After more than four decades of classes, exercise legend Richard Simmons closed the doors earlier this week on 'Slimmons,' the L.A. workout studio he opened in 1974. For many followers of the fitness icon, the move doesn't come as a surprise — but it still marks the end of an era for the countless lives he's changed, both in and outside the studio.
For years, Simmons has been a passionate cheerleader for his followers, encouraging people from all walks of life through his iconic workout videos and TV appearances to be more active, eat smaller portions, and take care of themselves. The Sweatin' to the Oldies creator told fans the news of Slimmons' closing through an emotional Facebook post, saying that it was finally time to take his own advice. "I am being kind to myself, and putting myself first," he said.
Though the news may not have come as a surprise considering the star's infrequent sightings over the last two years, attendees of Slimmons' final studio class told Entertainment Tonight the room was "filled with emotion" despite his absence. The once outgoing personality — at one time a household name and frequent talk show guest — was recently the cause of tabloid speculation that he had become a "recluse," with gossip swirling that he'd been taken hostage by his longtime housekeeper. But after a hospitalization earlier in 2016 for dehydration, Simmons took to the media to dispel any rumors about being trapped in his home or declining health, attributing his absence from the spotlight to a knee injury.
But before the last few years of mystery, Simmons sat down with the editors of Shape to discuss his own weight loss journey and the mantras that motivate him. After going from 200 pounds to the fitness guru he is today, Simmons has always been a force of positivity, for better or worse. His enthusiasm and flamboyant approach — from those teeny-tiny striped shorts to his bedazzled tank tops — have frequently made the 68-year-old an easy target for pranks. But regardless of the critics, he's always remained true to himself and never backed down from his promise: That eating healthy and moving your body can (and should!) be fun and enjoyable.

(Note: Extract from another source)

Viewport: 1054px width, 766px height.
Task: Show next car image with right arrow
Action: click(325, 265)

So if Jillian Michaels is the living room workout queen of present-day, Richard Simmons is a friendlier, bouncier version from another era. His dance-infused, step-aerobics routines have inspired generations of Americans to "sweat it out!" in their living rooms, and my family was no exception. Some of my earliest memories with my grandmother are soundtracked to his Sweatin' to the Oldies collection, listening to Simmons shout encouragements to his videotaped class while my grandmother and I kept up to Jerry Lee Lewis and Elvis Presley.

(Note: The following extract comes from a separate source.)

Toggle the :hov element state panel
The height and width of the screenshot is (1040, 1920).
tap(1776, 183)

After adopting a healthier lifestyle in her fifties, it was this larger-than-life personality that helped jump-start my grandmother's passion for fitness. In the following decades (and well into her seventies), she took Simmons' fun approach to exercise to the next level — learning to kayak, riding in a triathlon, and taking regular spin classes — all while battling multiple forms of cancer. While I admittedly don't make it to the gym as often as I should, these early lessons with my grandmother and Richard Simmons helped teach me the earliest lessons of working out: That it can be fun, it can be silly, and that every shape and size is welcome.
So thanks to the guy who has truly dedicated his life to inspiring others to "get up and get moving!" You've truly made a difference in countless lives through the years, and we can't wait to see what's next.